HAVEN: Hybrid Automated Verification ENgine for UVM Testbench Synthesis with LLMs

HAVEN: introduces a hybrid verification framework that delegates UVM testbench and sequence generation to rule-based components while utilizing LLMs for structured information extraction and iterative coverage optimization.
The framework employs a Spec Processor, Architecture Agent, Template Engine, Compile & Simulate Agent, DSL Generator, and DSL CodeGen to ensure syntactic correctness and protocol-compliant UVM testbench synthesis.
By restricting LLMs to structured JSON outputs and using predefined Jinja2 templates, HAVEN achieves 100% compilation success and state-of-the-art coverage across diverse IP designs with minimal token usage.

Do Open-Loop Metrics Predict Closed-Loop Driving? A Cross-Benchmark Correlation Study of NAVSIM and Bench2Drive

NAVSIM and Bench2Drive: introduces a systematic cross-benchmark correlation study evaluating whether safety-aware open-loop metrics can reliably predict closed-loop driving performance across diverse autonomous driving architectures.
The study identifies that while traditional displacement metrics fail, the NAVSIM PDMS aggregate score shows strong positive correlation with closed-loop Driving Score, albeit with ranking inversions caused by a safety-progress trade-off.
The authors propose a simplified CL-Proxy (NC × DAC × EP) that matches the predictive power of the full PDMS, highlighting that Ego Progress is the strongest individual predictor of closed-loop success.
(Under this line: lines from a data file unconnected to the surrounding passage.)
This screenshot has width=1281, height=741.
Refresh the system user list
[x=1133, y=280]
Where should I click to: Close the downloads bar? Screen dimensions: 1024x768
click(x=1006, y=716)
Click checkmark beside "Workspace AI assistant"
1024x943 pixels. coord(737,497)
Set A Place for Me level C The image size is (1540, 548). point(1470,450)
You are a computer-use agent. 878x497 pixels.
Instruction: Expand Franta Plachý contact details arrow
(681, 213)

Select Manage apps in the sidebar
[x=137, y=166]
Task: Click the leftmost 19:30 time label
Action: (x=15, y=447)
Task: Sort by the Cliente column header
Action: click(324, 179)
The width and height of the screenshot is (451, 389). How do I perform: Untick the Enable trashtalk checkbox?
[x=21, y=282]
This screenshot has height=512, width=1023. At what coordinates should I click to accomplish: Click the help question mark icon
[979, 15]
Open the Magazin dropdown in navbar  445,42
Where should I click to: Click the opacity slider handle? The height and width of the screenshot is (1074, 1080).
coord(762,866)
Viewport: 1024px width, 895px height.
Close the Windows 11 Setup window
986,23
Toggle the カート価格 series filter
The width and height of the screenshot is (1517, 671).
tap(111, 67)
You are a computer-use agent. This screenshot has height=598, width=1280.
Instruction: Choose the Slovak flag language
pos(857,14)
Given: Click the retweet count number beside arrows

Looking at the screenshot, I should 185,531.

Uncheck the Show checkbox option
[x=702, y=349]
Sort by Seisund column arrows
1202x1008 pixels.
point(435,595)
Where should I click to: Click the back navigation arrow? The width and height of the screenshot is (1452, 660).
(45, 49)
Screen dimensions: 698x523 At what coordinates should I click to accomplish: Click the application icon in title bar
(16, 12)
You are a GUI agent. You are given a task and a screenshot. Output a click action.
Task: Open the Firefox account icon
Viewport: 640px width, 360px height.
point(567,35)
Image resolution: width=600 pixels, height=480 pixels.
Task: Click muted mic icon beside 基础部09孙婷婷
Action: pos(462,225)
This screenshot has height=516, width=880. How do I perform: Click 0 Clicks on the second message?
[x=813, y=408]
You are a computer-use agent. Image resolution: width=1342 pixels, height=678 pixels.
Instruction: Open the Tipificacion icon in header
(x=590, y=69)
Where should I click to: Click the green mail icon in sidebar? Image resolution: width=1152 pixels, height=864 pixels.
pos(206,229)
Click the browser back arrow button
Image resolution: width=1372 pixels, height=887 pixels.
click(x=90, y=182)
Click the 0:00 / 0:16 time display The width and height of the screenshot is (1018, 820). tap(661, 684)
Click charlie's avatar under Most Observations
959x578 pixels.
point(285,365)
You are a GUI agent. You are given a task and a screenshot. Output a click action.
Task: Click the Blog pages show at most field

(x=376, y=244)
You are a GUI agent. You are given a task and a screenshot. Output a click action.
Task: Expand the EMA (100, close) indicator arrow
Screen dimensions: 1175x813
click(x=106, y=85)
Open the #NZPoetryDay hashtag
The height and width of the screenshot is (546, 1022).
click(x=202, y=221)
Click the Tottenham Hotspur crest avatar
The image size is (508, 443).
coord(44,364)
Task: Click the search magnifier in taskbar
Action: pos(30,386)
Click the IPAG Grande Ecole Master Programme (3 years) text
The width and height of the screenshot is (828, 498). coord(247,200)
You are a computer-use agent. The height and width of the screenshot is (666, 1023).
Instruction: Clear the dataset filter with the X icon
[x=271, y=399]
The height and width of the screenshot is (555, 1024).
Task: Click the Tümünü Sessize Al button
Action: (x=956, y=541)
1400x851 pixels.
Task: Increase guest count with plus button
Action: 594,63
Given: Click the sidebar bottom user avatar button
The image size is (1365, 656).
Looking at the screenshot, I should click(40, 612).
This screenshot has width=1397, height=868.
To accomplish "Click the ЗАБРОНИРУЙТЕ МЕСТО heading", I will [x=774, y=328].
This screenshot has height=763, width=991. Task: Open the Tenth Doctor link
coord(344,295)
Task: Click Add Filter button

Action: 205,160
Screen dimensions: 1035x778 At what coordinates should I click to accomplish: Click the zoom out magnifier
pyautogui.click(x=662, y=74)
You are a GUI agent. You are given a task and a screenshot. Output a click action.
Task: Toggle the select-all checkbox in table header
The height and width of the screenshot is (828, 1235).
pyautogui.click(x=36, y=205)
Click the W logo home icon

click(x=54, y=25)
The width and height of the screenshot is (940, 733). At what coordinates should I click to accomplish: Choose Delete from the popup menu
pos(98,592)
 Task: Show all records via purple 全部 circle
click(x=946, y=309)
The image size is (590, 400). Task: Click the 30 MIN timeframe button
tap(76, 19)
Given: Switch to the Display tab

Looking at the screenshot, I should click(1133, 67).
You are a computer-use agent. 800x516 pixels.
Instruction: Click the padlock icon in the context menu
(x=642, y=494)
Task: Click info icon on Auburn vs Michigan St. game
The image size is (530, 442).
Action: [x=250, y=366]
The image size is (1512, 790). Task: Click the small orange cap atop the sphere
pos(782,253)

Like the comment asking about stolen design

SpaAct: Spatially-Activated Transition Learning with Curriculum Adaptation for Vision-Language Navigation

SpaAct: introduces a transition-aware training framework that activates dynamic spatial awareness in LLMs for vision-language navigation using Vision Encoder, Tokenizer, LLM, Nav:VLN Action Learning, AR: Action Retrospection, FFS: Future Frame Selection, and TriPA Curriculum.
The framework employs Action Retrospection to supervise backward action reasoning and Future Frame Selection to supervise forward transition prediction, effectively bridging the gap between semantic understanding and spatial dynamics.
TriPA curriculum learning stabilizes the adaptation process by organizing training samples from easy to hard based on trajectory, instruction, and motion complexity factors.

RoadMapper: A Multi-Agent System for Roadmap Generation of Solving Complex Research Problems

RoadMapper: introduces a multi-agent system that decomposes complex research roadmap generation into iterative stages of initial generation, knowledge augmentation, and a critique-revise-evaluate loop.
The framework utilizes six specialized LLM-driven agents to address limitations in professional knowledge, task decomposition, and logical coherence found in standard LLM outputs.
RoadMapper incorporates an Evaluate agent trained via Direct Preference Optimization (DPO) to ensure high-quality outputs and employs an early stopping mechanism to balance performance with computational efficiency.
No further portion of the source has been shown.